* **What to do**: Set out exactly, line by line, the stretch of data below that begins at the line containing "Image resolution: width=360, height=2162." and ends at the line containing "Главная (73, 110)", with both ends kept.

* **Task data**:

BEGIN

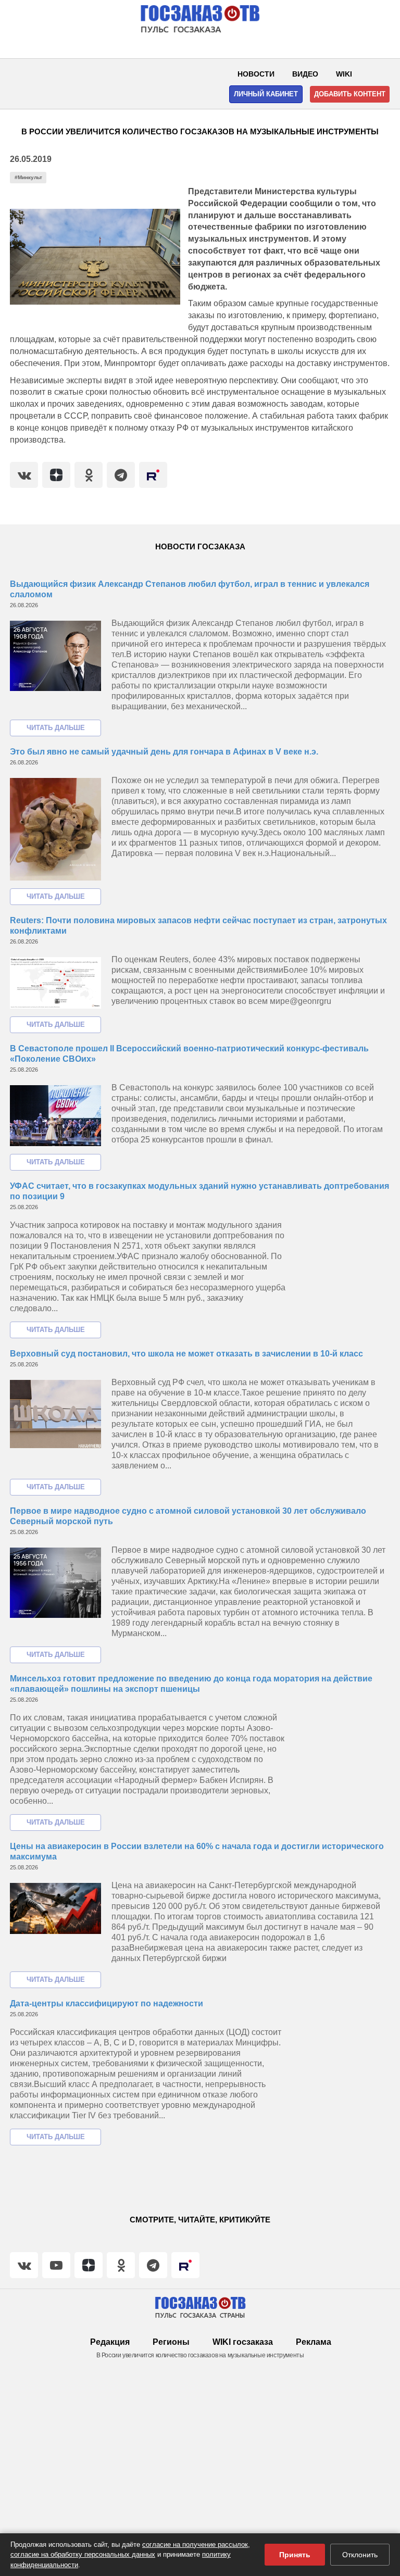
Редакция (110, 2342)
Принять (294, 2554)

END
BEGIN

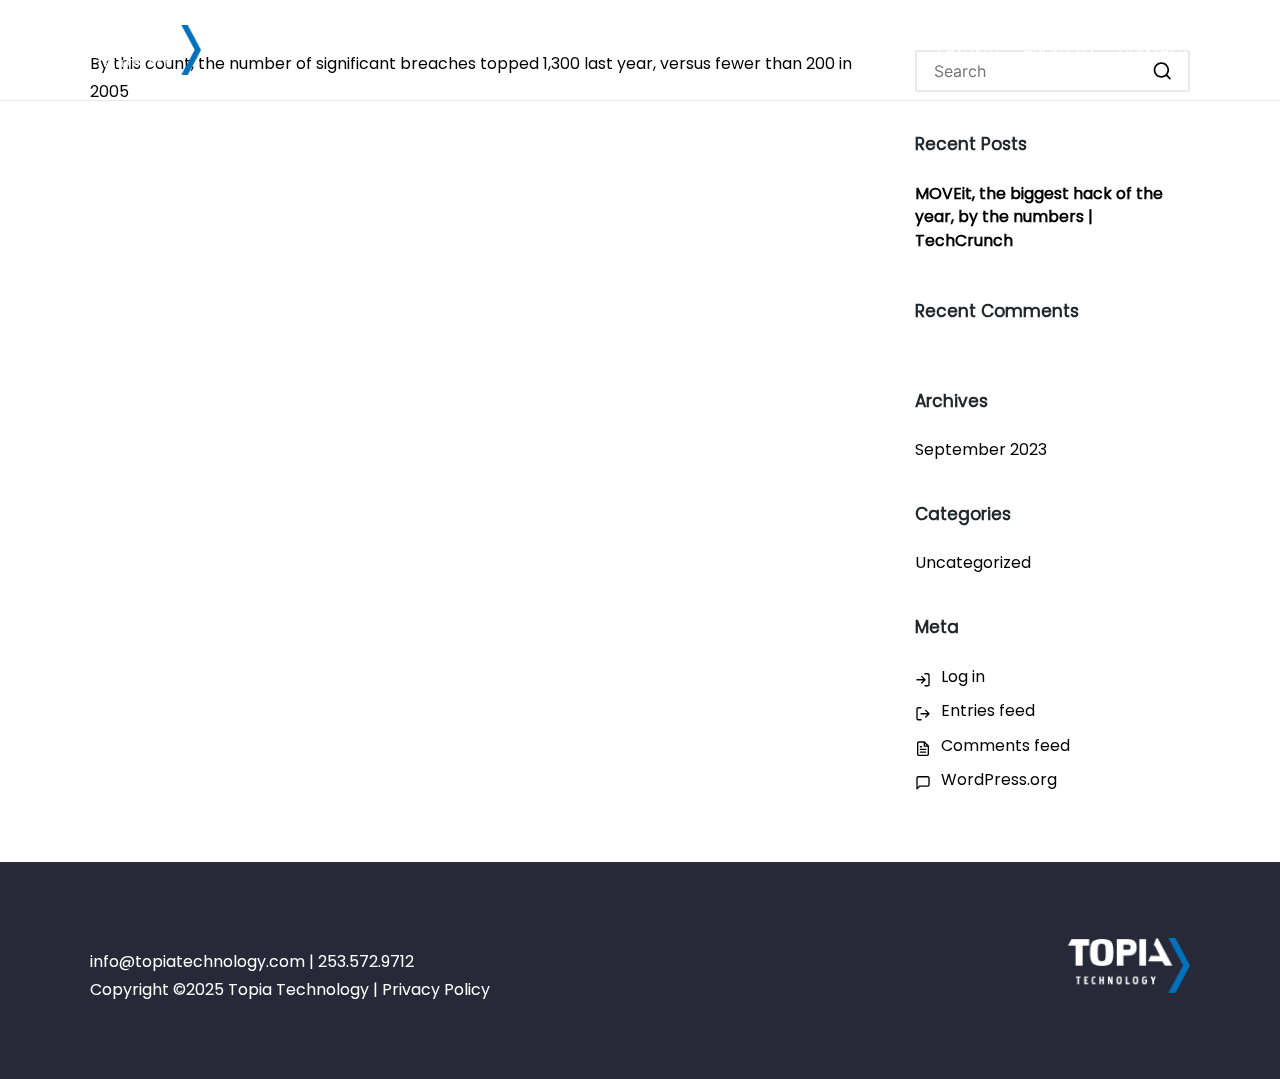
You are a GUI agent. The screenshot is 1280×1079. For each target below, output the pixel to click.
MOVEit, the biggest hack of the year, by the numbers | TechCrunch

END
BEGIN

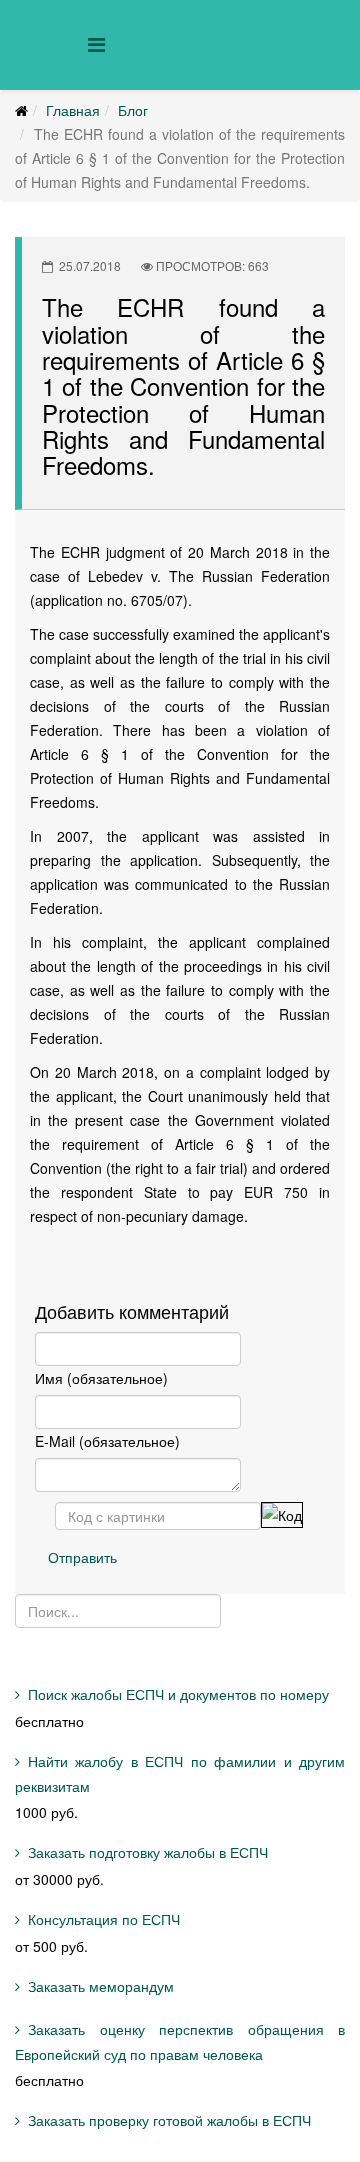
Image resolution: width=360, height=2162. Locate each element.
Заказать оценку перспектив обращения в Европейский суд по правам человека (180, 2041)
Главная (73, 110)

END

* **Answer space**:
Image resolution: width=360, height=2162. Locate each element.
Заказать оценку перспектив обращения в Европейский суд по правам человека (180, 2041)
Главная (73, 110)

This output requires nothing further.